Stable Matching for Selection of Intelligent Reflecting Surfaces in Multiuser MISO Systems
Jawad Mirza, Bakhtiar Ali, Muhammad Awais Javed

TL;DR
This paper introduces a stable matching-based IRS selection strategy for multiuser MISO systems, improving sum rate performance by ensuring stable user-IRS pairings through a two-stage algorithm.
Contribution
It proposes a novel IRS selection method using stable matching theory, specifically addressing interference issues in multiuser systems.
Findings
Achieves higher sum rate compared to distance-based matching.

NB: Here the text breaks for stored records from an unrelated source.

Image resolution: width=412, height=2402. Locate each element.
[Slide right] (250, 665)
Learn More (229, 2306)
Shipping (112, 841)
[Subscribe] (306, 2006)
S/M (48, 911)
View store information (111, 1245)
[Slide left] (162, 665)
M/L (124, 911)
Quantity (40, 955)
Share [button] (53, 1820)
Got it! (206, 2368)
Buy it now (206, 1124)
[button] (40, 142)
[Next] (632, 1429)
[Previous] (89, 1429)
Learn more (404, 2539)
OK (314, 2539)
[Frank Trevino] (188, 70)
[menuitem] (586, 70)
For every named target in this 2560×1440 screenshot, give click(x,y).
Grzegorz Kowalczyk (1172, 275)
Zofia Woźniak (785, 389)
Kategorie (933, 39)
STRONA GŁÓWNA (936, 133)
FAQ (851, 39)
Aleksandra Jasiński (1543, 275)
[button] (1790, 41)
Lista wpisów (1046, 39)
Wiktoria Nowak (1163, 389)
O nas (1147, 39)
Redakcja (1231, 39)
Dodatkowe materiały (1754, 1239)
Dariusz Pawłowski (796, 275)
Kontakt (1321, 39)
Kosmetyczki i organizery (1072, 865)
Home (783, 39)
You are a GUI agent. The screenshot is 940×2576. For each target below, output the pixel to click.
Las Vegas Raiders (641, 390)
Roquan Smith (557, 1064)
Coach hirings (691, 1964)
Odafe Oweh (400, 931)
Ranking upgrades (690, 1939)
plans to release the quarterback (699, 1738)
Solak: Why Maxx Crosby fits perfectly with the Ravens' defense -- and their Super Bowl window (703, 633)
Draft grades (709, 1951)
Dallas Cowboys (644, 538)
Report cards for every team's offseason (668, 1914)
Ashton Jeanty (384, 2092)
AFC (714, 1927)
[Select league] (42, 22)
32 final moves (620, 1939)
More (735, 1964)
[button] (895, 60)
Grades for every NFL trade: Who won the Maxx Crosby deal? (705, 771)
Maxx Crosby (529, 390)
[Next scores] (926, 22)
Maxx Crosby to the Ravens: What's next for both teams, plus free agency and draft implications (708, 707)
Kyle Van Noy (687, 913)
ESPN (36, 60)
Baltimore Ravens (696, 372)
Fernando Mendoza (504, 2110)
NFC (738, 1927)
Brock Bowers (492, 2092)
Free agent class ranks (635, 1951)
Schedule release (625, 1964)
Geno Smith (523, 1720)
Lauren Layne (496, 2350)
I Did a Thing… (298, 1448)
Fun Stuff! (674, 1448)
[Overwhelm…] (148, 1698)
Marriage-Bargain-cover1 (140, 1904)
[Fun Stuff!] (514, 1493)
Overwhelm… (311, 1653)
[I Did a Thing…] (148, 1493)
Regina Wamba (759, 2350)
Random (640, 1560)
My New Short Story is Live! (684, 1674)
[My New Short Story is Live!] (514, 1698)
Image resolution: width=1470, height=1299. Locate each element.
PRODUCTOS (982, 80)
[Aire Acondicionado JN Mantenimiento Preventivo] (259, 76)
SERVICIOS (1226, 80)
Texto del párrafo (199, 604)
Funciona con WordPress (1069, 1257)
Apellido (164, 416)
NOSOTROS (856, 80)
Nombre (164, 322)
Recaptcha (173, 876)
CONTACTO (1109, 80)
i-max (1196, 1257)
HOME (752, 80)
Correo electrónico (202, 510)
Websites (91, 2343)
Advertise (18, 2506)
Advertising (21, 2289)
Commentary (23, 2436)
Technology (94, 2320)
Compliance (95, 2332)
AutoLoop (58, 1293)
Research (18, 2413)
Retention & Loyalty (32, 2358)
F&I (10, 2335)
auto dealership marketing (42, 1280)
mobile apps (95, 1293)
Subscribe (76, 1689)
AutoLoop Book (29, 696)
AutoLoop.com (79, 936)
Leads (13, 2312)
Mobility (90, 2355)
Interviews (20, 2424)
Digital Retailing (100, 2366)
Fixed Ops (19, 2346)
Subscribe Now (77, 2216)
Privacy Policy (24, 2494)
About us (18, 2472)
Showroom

Ensures stable user-IRS pairings in multiuser MISO systems.
Validates effectiveness through numerical simulations.
Abstract
In this letter, we present an intelligent reflecting surface (IRS) selection strategy for multiple IRSs aided multiuser multiple-input single-output (MISO) systems. In particular, we pose the IRS selection problem as a stable matching problem. A two stage user-IRS assignment algorithm is proposed, where the main objective is to carry out a stable user-IRS matching, such that the sum rate of the system is improved. The first stage of the proposed algorithm employs a well-known Gale Shapley matching designed for the stable marriage problem. However, due to interference in multiuser systems, the matching obtained after the first stage may not be stable. To overcome this issue, one-sided (i.e., only IRSs) blocking pairs (BPs) are identified in the second stage of the proposed algorithm, where the BP is a pair of IRSs which are better off after exchanging their partners. Thus, the second…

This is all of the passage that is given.